Elle dit : « Ce qui me fascine, dans ce mouvement, c’est son écho avec les débordements d’initiatives populaires dont firent preuve les faubourgs parisiens dans les mois qui précédèrent la prise de la Bastille. » Son truc à Mathilde – on l’appellera comme ça –, professeure émérite d’histoire en Sorbonne et spécialiste de la Grande Révolution, c’est le fil rouge de l’histoire. Dans le feu des retrouvailles, j’avais perdu Mathias qui, n’en tenant plus, avait voulu monter aux avant-postes de l’affrontement. « Et ce qui est encore plus fascinant, m’explique Mathilde, c’est que l’histoire sociale se rejoue toujours sur le même mode, celui de la contagion.
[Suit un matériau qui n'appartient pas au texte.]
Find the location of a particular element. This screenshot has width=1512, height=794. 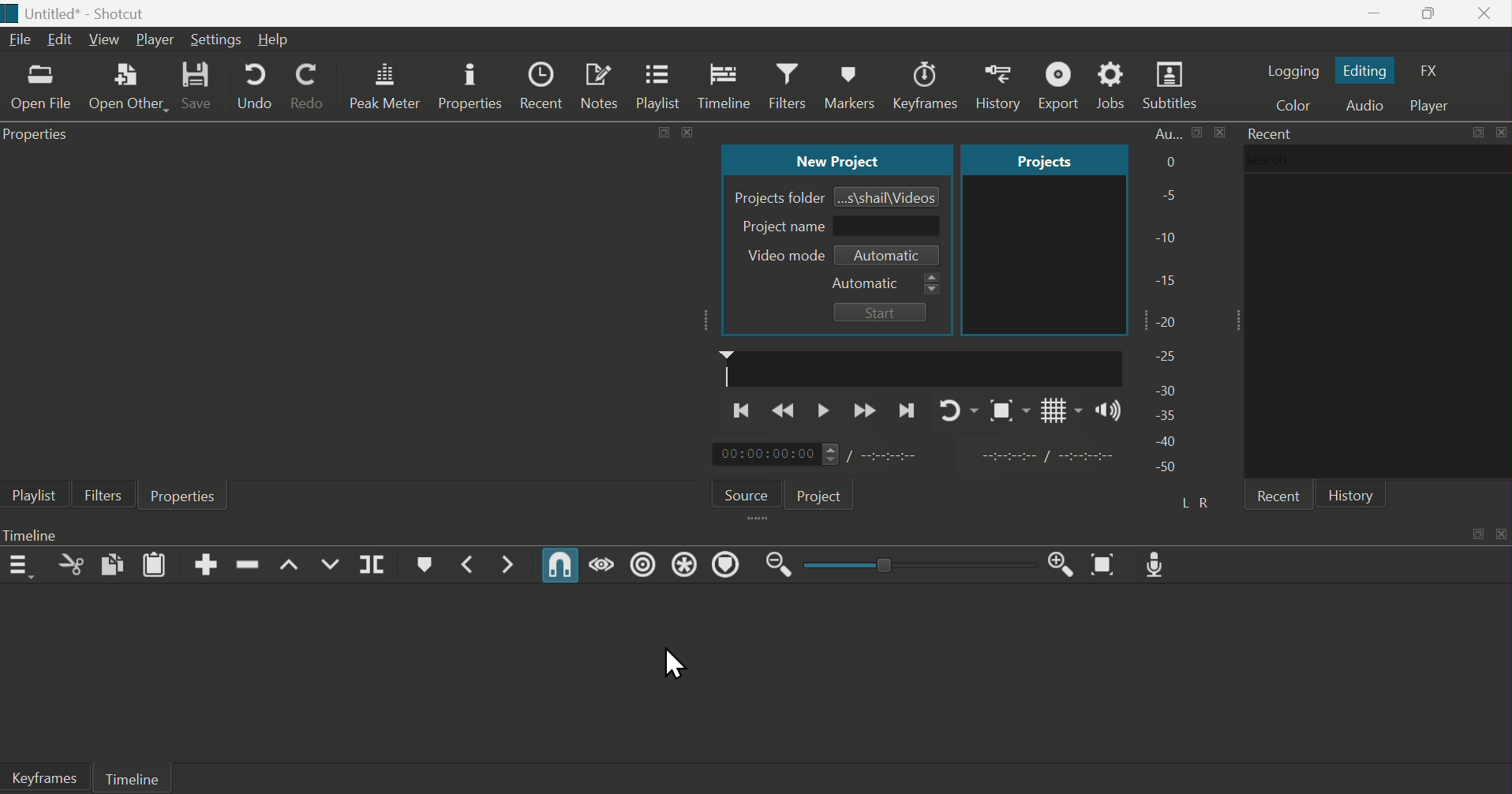

Playlist is located at coordinates (30, 495).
Ainsi, tout vient d’une provocation de Jean-Baptiste Réveillon, propriétaire de la Manufacture royale des papiers peints, qui, le 23 avril 1789, décide de baisser les salaires en prétextant que, si les ouvriers peuvent vivre avec vingt soles par jour, rien n’indique qu’ils ne le pourraient avec cinq de moins. C’était peu de jours avant l’ouverture des États généraux. Henriot, un fabricant de salpêtre, trouva que l’idée de Réveillon était bonne et l’adopta pour son petit personnel. Ça rua, ça s’inquiéta, ça s’agita chez les gueux. Et puis, d’un coup, ça monta. D’un coup d’un seul : le 27, deux mannequins à l’effigie de Réveillon et d’Henriot furent brûlés en place de Grève et la foule haineuse se dirigea rue de la Cotte, chez Henriot, où tout fut détruit ; le 28, ce fut au tour de « la folie Titon », la résidence de Réveillon, d’être dévastée. Les grands crus de château-margault qu’elle abritait furent descendus à la régalade. C’est ainsi que commença la Grande Révolution. Comme un feu de poubelle qui se propage et que personne n’est en état d’éteindre tant ses lumières éblouissent l’avenir. »
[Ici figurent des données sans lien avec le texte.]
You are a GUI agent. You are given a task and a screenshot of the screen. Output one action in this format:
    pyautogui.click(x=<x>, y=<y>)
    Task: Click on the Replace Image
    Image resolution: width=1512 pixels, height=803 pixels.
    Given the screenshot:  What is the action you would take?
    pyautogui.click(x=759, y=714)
Mathilde avait parlé d’un jet, comme transportée par le souffle de son récit.
– Un grand zbeul, dis-je.
– Un quoi ?
– Un zbeul, une contagion du désordre, un franchissement de seuils, une marche en avant jusqu’au point de non-retour…
– Oui, quelque chose comme ça. Une dynamique où la seule question à trancher est de savoir jusqu’où on va. Là on est allé loin puisque cette journée pré-révolutionnaire du 28 avril, fut, dit-on, à l’exception de celle du 10 août 1792, la plus meurtrière d’un long processus qui conduisit à la chute de l’Ancien Régime.
– Et comment s’opère, dans ton esprit aiguisé, la corrélation entre les débordements d’aujourd’hui et ceux d’hier ?
– À dire vrai, ils restent à venir, les vrais débordements d’aujourd’hui, mais tout indique que, par sa personne même, par la consubstantialité de son arrogance, on peut compter sur Macron pour attiser le feu. L’histoire pourrait lui être d’un grand secours, mais il s’en fout, Macron. Alors que tout tombait par débris de son pouvoir, Brienne, le Premier Ministre de Louis le seizième, le rassura : « J’ai tout prévu, sire, même la guerre civile. » Et le roi partit chasser. Avant d’être chassé lui-même par un peuple qui prit conscience de sa force et finit par perdre la peur. Ce fut rapide, in fine, parce qu’une fois qu’on s’émancipe de la peur de l’Autorité, c’est la peur qui change de camp. Macron, c’est un petit despote sans envergure. Il ne faut jamais l’oublier. Ces cent jours pour apaiser viennent de commencer et le pays bruit de mille colères. Désormais aucun recoin du territoire n’est un abri pour lui et ses ministres. Si le zbeul, comme tu dis, se maintient, s’élargit, se propage, et on ne voit pas ce qui pourrait le faire cesser, on n’attendra pas cent jours pour danser la Carmagnole. Ce pays est ainsi, ce qui a échappé à McKinsey.